« Big Brother is watching you »

La NSA – l’agence américaine chargée du contre-espionnage – s’est lancée en 2011 dans plusieurs projets qui vont lui permettre de réaliser ce rêve : surveiller, intercepter, analyser et comprendre toutes les télécommunications qui transitent sur la planète en temps réel – Internet, téléphone, satellite –, même « cryptées ». C’est ce que révèle une longue enquête du magazine américain Wired, écrite par James Bamford, un des meilleurs spécialistes de la question.

Un gigantesque complexe

À Bluffdale, une bourgade de l’Utah de la banlieue de Salt Lake City, l’agence américaine s’est lancée début 2011 dans la construction d’un complexe – top secret –, d’une ampleur totalement inédite, destiné à stocker et à analyser des quantités phénoménales de données personnelles des ressortissants de très nombreux pays. Les chiffres donnent le tournis :

  • un coût de deux milliards de dollars ;

  • une surface d’un million de m², soit cinq fois la taille du Capitole à Washington ;

  • 10 000 ouvriers habilités « top secret » ;

  • une consommation électrique de 65 mégawatts (soit un quart de la puissance électrique consommée par Google) ;

  • plusieurs milliers de m² de serveurs, parqués sous deux gigantesques hangars.

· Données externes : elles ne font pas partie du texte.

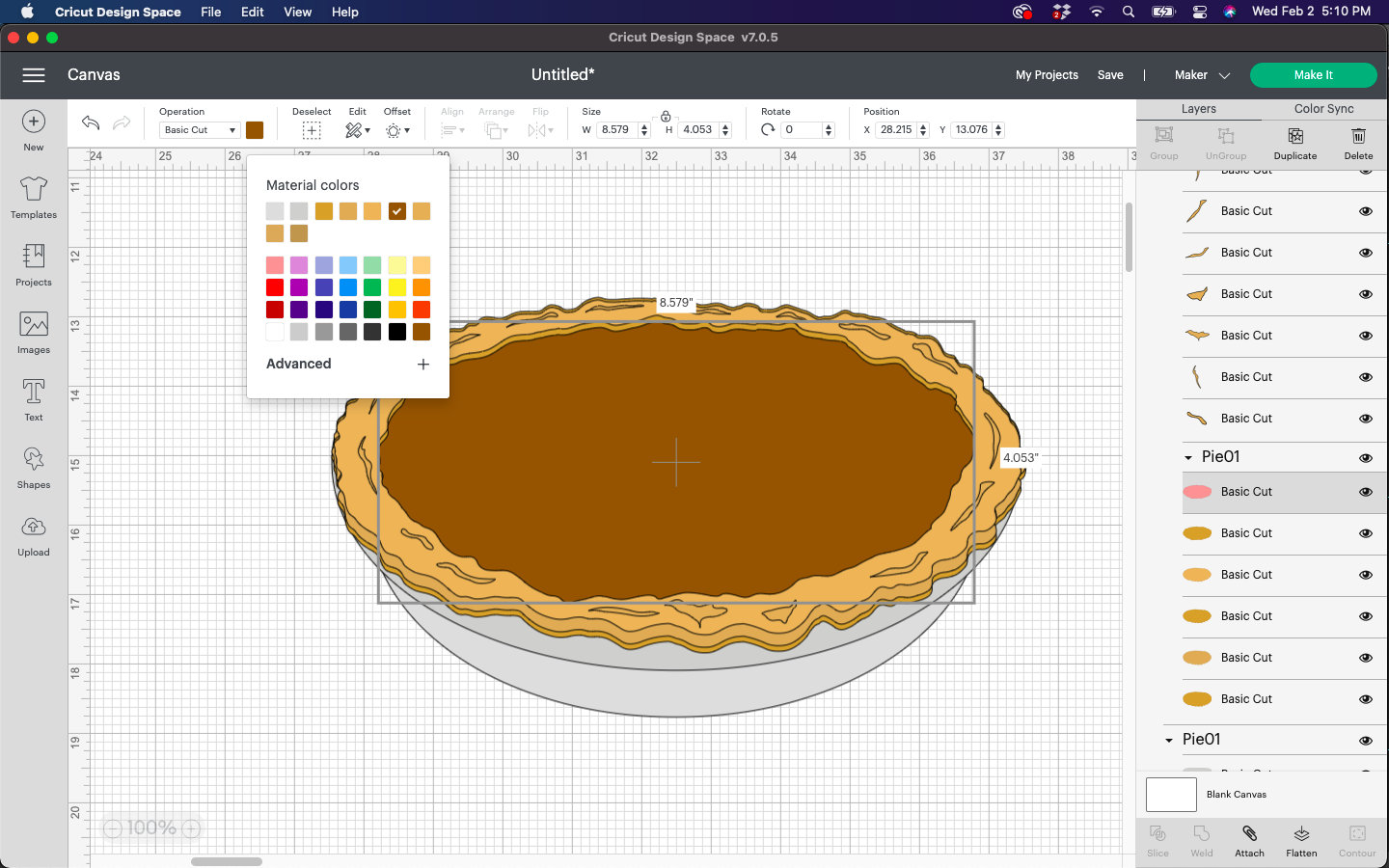Hide the selected pink Basic Cut layer
1389x868 pixels.
(x=1366, y=493)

A compter de sa mise en service, programmée en septembre 2013, ce centre va être abreuvé des données recueillies par les satellites, les antennes à l’étranger et les postes d’écoute secrets de la NSA dispatchés sur tout le territoire américain.

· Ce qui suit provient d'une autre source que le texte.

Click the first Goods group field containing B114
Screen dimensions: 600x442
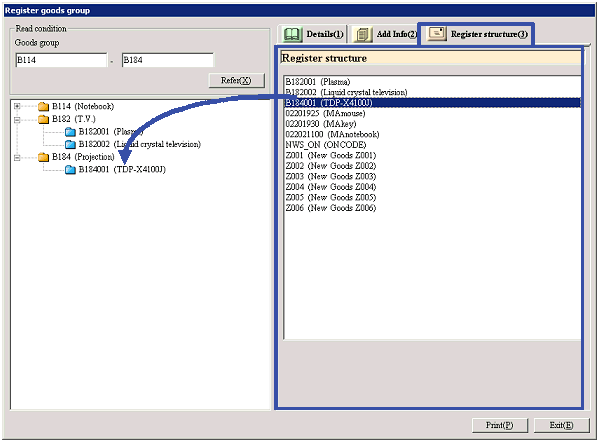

Source : Tout voir, tout entendre : les espions en rêvaient, les USA l’ont presque fait (Rue 89, article du 16/03/2012)

En 2013, c'est grâce à un certain Edward Snowden que l'on apprend l'existence de XKeyscore

  • Comment la NSA espionne les internautes du monde entier

  • LE CERCLE. PRISM, XKeyscore, Tempora, depuis quelques semaines notre monde redécouvre les principes de l’espionnage à grande échelle oubliés depuis la fin des grandes heures de la guerre froide. Véritable psychose pour les uns, indispensable pour les autres, il existe un secteur économique où le G20 souhaite aboutir rapidement à une surveillance pouvant prévenir tout risque systémique futur : la finance. Un système d'identification global d'entité juridique (LEI), futur instrument de surveillance mondiale, devra être développé pour aider les autorités et les acteurs de marchés dans l'identification et la gestion des risques financiers. En savoir plus...

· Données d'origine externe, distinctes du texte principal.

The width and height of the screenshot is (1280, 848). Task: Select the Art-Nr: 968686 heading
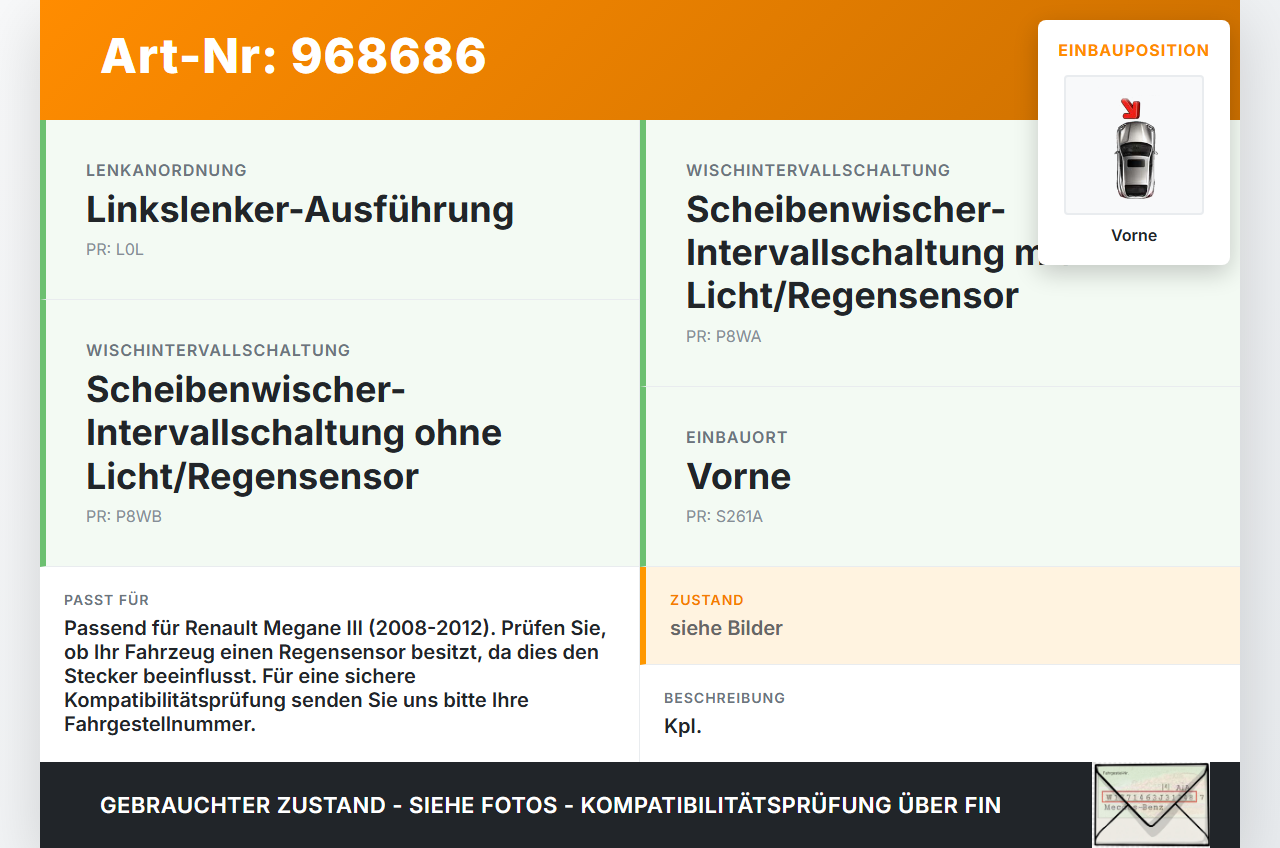tap(293, 56)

  • C'est le 10 septembre seulement que l'on apprend que « La Commission a demandé au gouvernement américain de lui fournir des clarifications à propos des programmes évoqués par les médias et de leurs conséquences potentielles sur les droits fondamentaux des Européens. » et c'est tout, car on peut toujours attendre la réponse... D'ailleurs, la dernière résolution sur la sécurité intérieure des citoyens de l’UE est étonnamment muette sur les violations répétées des droits fondamentaux des européens par les Etats-Unis d’Amérique et leur système d’espionnage. Les grandes phrases sur le respect des droits fondamentaux et de la « liberté » sont parfaitement hypocrites.
    En posant comme établi que l’UE et l’OTAN auraient les mêmes intérêts, la Commission européenne a fait voter au Parlement un rapport qui invite à souscrire au projet de Smart Defense concocté par l’OTAN, tendant de plus en plus à conjuguer dangereusement sécurité et défense, afin d’améliorer la contribution des pays membres de l’OTAN sans faire la distinction claire et nette entre capacités civiles et militaires. Or l'OTAN a pris l'habitude de bombarder d'autres pays comme dernièrement la Libye ...et aujourd'hui le Pakistan au moyen des drones. Ce rapport ne propose rien contre l’une des menaces réelles pesant sur l’UE, à savoir l’espionnage étatsunien. Au contraire, il propose une coopération plus importante encore avec l’OTAN en termes de "renseignement".